= Given task a =
From the listing below, copy out the lines starting at the one containing "Viewport: 1568px width, 701px" and ending at the one containing "Action: click(x=1370, y=80)", both included, with nothing changed.

= Text provided =
══════════
District Court of Appeal of Florida, First District.
*296 J. Craig Williams of Williams & Stapp, Jacksonville, for appellant.
Jim Smith, Atty. Gen., Miguel A. Olivella, Jr., Asst. Atty. Gen., for appellee.
MILLS, Chief Judge.
Robert Black challenges his conviction for armed robbery on four grounds: the trial court improperly denied his motions to suppress fingerprint evidence and analysis and to compel disclosure of fingerprint evidence, improperly denied discovery of certain police reports, failed to enforce a stipulation, and refused to grant a mistrial because of improper comments by the prosecutor during closing argument. We affirm.
After an armed robbery of a department store in Jacksonville, the police linked Black to the crime by comparing fingerprints found at the scene with fingerprints in their possession. Black filed a motion to compel the State to disclose and furnish the fingerprint evidence and a motion to exclude (suppress) the fingerprint analysis and latent and inked fingerprints. Both motions were denied.
Black contends that the trial court erred by placing the burden on him to prove issues raised in the motion to suppress and in refusing to allow him to discover documents he claims were material to the motion.
Considering the second aspect first, the record reveals that the motion to compel was directed to the fingerprint evidence intended to be used by the State at trial and by the experts in their analysis and comparison and that the evidence requested was provided. On appeal, Black urges that the original fingerprint card which was used to identify him should have been disclosed. The original fingerprint card was not used by the State at trial, nor was it used by the experts; thus, we decline to rule on this point since it was not properly presented to the trial court and preserved for appeal.
Regarding the burden of proof aspect of the first point on appeal, we note first of all that Black states in his brief that he alleged in his motion to suppress that the fingerprints on file had originally been seized as the result of an illegal arrest. The record, however, does not support this claim. The motion alleged, in pertinent part, only that the fingerprints "had been obtained from a prior encounter with the sheriff's office or an arrest" and "upon being arrested on a previous occasion."
*297 This case is controlled by this Court's opinion in Sykes v. State, 329 So. 2d 356 (Fla. 1st DCA 1976), which held that the motion itself was deficient for failure to allege that the prior arrest at which time the fingerprints were obtained was illegal and, therefore, the denial of the motion to suppress was proper.
══════════
= Given task b =
Continue the appellate opinion on Robert Black's armed robbery conviction from the point where it stops.
══════════
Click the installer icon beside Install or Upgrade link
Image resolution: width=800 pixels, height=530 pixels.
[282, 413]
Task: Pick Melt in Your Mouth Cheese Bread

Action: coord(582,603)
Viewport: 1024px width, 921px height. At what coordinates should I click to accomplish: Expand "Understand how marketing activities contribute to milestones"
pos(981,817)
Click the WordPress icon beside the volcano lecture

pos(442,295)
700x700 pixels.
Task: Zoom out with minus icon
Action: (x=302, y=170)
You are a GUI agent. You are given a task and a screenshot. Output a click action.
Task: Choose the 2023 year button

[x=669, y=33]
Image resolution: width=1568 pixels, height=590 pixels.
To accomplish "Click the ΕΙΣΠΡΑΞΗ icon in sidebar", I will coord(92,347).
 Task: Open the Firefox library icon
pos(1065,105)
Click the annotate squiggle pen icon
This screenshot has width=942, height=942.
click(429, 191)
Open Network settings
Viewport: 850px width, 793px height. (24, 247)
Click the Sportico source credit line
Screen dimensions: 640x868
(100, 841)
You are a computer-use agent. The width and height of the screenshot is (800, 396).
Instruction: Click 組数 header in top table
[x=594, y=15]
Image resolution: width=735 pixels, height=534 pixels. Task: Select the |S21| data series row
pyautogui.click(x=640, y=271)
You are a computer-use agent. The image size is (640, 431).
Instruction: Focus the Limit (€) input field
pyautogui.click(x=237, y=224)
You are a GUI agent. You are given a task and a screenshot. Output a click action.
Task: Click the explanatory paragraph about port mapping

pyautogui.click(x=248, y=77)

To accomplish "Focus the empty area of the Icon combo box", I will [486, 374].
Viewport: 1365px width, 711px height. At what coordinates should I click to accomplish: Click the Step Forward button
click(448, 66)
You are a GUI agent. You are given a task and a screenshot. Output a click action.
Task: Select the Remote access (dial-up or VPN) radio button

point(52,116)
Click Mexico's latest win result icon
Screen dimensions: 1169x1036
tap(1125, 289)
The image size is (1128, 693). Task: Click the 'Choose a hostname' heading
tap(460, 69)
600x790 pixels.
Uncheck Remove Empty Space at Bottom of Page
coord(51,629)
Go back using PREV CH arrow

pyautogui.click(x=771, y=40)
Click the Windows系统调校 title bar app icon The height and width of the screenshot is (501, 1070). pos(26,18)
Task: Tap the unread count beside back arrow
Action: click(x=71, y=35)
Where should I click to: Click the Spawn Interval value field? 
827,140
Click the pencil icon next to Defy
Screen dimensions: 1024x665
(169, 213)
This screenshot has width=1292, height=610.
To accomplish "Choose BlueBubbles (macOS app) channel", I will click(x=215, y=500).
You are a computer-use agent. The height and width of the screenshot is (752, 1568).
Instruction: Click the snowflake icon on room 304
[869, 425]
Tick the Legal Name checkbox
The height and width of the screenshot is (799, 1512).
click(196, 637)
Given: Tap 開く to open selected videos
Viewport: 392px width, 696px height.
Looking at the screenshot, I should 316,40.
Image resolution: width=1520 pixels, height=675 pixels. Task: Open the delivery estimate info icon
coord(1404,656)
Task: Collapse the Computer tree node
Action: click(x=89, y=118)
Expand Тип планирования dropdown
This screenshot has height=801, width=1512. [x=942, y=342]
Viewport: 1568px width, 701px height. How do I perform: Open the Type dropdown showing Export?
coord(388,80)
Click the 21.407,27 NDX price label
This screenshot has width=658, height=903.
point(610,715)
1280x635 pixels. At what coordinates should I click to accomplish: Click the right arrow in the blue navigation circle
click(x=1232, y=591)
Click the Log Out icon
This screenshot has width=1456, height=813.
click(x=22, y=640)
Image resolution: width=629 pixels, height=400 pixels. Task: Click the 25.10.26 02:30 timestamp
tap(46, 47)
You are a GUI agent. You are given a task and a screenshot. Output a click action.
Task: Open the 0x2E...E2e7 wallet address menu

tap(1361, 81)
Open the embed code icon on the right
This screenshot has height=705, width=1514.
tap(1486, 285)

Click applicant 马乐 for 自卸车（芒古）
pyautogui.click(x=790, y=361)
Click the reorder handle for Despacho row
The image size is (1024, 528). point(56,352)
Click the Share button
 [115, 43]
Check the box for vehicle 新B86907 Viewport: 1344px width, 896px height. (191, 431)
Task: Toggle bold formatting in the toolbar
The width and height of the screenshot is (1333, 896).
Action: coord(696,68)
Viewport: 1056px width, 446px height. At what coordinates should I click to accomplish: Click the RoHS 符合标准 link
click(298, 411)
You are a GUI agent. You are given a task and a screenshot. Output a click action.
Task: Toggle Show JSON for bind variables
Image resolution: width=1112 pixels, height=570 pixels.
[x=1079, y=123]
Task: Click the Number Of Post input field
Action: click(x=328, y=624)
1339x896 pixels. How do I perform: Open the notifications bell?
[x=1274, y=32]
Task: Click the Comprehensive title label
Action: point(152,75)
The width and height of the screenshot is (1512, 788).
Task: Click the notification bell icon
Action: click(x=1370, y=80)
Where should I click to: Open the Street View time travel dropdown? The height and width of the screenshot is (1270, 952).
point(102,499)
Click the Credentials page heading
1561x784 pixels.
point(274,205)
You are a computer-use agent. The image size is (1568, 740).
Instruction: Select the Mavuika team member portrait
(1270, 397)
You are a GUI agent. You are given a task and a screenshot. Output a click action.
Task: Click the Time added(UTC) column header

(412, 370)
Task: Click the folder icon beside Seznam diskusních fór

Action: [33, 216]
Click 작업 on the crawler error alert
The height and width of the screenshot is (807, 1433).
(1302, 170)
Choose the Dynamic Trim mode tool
══════════
= Right answer a =
Viewport: 1568px width, 701px height. How do I perform: Open the Type dropdown showing Export?
coord(388,80)
Click the 21.407,27 NDX price label
This screenshot has width=658, height=903.
point(610,715)
1280x635 pixels. At what coordinates should I click to accomplish: Click the right arrow in the blue navigation circle
click(x=1232, y=591)
Click the Log Out icon
This screenshot has width=1456, height=813.
click(x=22, y=640)
Image resolution: width=629 pixels, height=400 pixels. Task: Click the 25.10.26 02:30 timestamp
tap(46, 47)
You are a GUI agent. You are given a task and a screenshot. Output a click action.
Task: Open the 0x2E...E2e7 wallet address menu

tap(1361, 81)
Open the embed code icon on the right
This screenshot has height=705, width=1514.
tap(1486, 285)

Click applicant 马乐 for 自卸车（芒古）
pyautogui.click(x=790, y=361)
Click the reorder handle for Despacho row
The image size is (1024, 528). point(56,352)
Click the Share button
 [115, 43]
Check the box for vehicle 新B86907 Viewport: 1344px width, 896px height. (191, 431)
Task: Toggle bold formatting in the toolbar
The width and height of the screenshot is (1333, 896).
Action: coord(696,68)
Viewport: 1056px width, 446px height. At what coordinates should I click to accomplish: Click the RoHS 符合标准 link
click(298, 411)
You are a GUI agent. You are given a task and a screenshot. Output a click action.
Task: Toggle Show JSON for bind variables
Image resolution: width=1112 pixels, height=570 pixels.
[x=1079, y=123]
Task: Click the Number Of Post input field
Action: click(x=328, y=624)
1339x896 pixels. How do I perform: Open the notifications bell?
[x=1274, y=32]
Task: Click the Comprehensive title label
Action: point(152,75)
The width and height of the screenshot is (1512, 788).
Task: Click the notification bell icon
Action: click(x=1370, y=80)

= Right answer b =
Furthermore, it should be noted that the case of Davis v. Mississippi, 394 U.S. 721, 89 S. Ct. 1394, 22 L. Ed. 2d 676 (1969), does not hold that every time an arrest is illegal the fingerprints taken at the time must be suppressed, but requires the defendant to show that the arrest is the result of overreaching governmental misconduct. Where a motion to suppress an illegal search is at issue, the burden is on the moving party to make an initial showing that the search was invalid. Only when that initial showing is made does the burden shift to the State to prove that the search is valid. State v. Lyons, 293 So. 2d 391 (Fla. 2d DCA 1974). See also Bicking v. State, 293 So. 2d 385 (Fla. 1st DCA 1974). Black having failed to make the initial showing of invalidity, the trial court properly denied his motion to suppress.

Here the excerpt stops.